The “Me” in Despicable Me is Gru, a tall fellow with a bald dome, a leering, long-nosed face and a down-in-the-throat Eastern European accent (provided by Steve Carell).
He lives in a handsome if forbidding suburban house sitting atop a palatial underground laboratory. It’s run by Dr. Nefario (Russell Brand) and staffed by hundreds of Minions, cheerful little guys resembling ambulatory yellow Tic Tacs in dungarees, some with one goggled eye and some with two, who chatter and giggle energetically in an unidentifiable patois.
On the whole, Gru doesn’t seem to have it so bad, but he’s nagged by feelings of inadequacy common to middle-aged men: His career has fallen short of his ambitions. Sure, he’s stolen the Statue of Liberty, but only the small one, from Las Vegas. Plus, he never received the approval he craved from his brusque, dismissive mother (Julie Andrews). The Pyramid caper, performed by an insufferable up-and-coming supervillain who calls himself Vector (Jason Segel), makes Gru desperate to top it. So he decides on a pretty grand gesture: Stealing the Moon right out of the sky.
When Gru sees three cute little orphan girls out selling cookies, it occurs to him that he can use them to solve a snag in his scheme (“Light bulb,” he says out loud, with a sinister smile, when he gets an idea). So he adopts the lot of them, temporarily he thinks, and you can see where the movie is heading from there. Gru quickly learns that parenting three girls easily requires as much energy and resourcefulness as stealing the moon.
This charming & truly funny computer-animated effort from Universal is one of the bright spots of this summer’s so far mostly unappealing blockbuster season. Despicable Me is loaded with visually inventive, often riotous gags. The plot is preposterous but wildly imaginative—the stealing-the-moon bit is worthy of Voltaire—& the sentimental side of the story is sweet but not sticky.
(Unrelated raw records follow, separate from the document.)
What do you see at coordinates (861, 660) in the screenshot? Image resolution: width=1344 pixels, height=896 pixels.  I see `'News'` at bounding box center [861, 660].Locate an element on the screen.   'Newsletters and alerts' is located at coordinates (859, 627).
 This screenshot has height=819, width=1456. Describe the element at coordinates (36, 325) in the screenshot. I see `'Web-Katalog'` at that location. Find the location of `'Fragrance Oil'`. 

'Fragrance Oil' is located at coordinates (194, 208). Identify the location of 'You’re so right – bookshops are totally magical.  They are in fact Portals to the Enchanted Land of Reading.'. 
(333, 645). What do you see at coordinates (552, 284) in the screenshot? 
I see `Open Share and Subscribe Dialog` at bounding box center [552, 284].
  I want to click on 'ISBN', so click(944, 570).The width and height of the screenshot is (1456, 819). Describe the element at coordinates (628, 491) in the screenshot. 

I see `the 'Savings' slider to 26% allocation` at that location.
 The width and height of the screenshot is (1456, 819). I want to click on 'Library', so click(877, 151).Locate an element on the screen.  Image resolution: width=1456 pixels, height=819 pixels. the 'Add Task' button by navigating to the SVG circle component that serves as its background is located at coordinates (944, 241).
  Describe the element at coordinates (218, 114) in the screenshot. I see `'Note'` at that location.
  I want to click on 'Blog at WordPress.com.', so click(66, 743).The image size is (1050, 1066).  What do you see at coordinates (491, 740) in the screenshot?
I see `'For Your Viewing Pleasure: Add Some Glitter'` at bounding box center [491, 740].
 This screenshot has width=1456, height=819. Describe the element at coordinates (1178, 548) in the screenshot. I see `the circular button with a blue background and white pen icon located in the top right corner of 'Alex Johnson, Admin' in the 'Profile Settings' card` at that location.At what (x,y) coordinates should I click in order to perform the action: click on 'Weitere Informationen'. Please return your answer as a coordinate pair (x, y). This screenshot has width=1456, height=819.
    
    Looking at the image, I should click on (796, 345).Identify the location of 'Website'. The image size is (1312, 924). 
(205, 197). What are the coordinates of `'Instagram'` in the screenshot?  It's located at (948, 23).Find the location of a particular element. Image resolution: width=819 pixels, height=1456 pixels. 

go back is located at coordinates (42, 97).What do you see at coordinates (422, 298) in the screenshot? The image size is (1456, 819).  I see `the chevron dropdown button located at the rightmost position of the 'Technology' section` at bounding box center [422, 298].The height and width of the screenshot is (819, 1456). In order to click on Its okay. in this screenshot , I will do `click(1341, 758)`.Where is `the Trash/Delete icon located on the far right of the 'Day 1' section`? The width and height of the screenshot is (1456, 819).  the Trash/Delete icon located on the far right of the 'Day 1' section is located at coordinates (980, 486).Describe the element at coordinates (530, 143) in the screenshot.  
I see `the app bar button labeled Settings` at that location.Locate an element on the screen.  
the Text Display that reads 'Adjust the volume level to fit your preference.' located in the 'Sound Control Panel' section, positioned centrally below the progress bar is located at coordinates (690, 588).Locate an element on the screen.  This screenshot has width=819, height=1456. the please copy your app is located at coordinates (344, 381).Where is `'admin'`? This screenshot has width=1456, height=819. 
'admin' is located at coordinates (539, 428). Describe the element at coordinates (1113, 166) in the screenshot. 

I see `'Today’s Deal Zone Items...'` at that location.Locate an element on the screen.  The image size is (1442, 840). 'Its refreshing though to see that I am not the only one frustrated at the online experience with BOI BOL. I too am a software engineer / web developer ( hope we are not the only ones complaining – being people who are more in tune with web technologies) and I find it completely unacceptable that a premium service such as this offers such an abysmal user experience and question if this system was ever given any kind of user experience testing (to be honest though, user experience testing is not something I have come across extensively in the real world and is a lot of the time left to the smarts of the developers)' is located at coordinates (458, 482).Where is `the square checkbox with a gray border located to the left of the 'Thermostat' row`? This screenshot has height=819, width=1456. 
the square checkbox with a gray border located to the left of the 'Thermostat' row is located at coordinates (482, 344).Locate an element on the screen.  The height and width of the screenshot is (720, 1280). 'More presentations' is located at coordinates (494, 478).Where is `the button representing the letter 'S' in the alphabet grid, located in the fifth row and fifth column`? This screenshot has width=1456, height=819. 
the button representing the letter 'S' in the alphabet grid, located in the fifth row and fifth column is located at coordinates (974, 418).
Want to know one of the best things about this movie, though? It’s short. It’s not skimpy short, just not needlessly overextended in the manner of so many blockbusters. A friend of mine theorizes that with ticket prices so high, studios feel that they have to give us plenty of length, to create the sense that they’re giving us bang for our buck. Despicable Me demonstrates that if this is indeed the strategy, it’s misguided—this movie covers everything from multigenerational parent-child dynamics to the purloining of celestial objects, all at 51 minutes shorter than Sex in the City 2.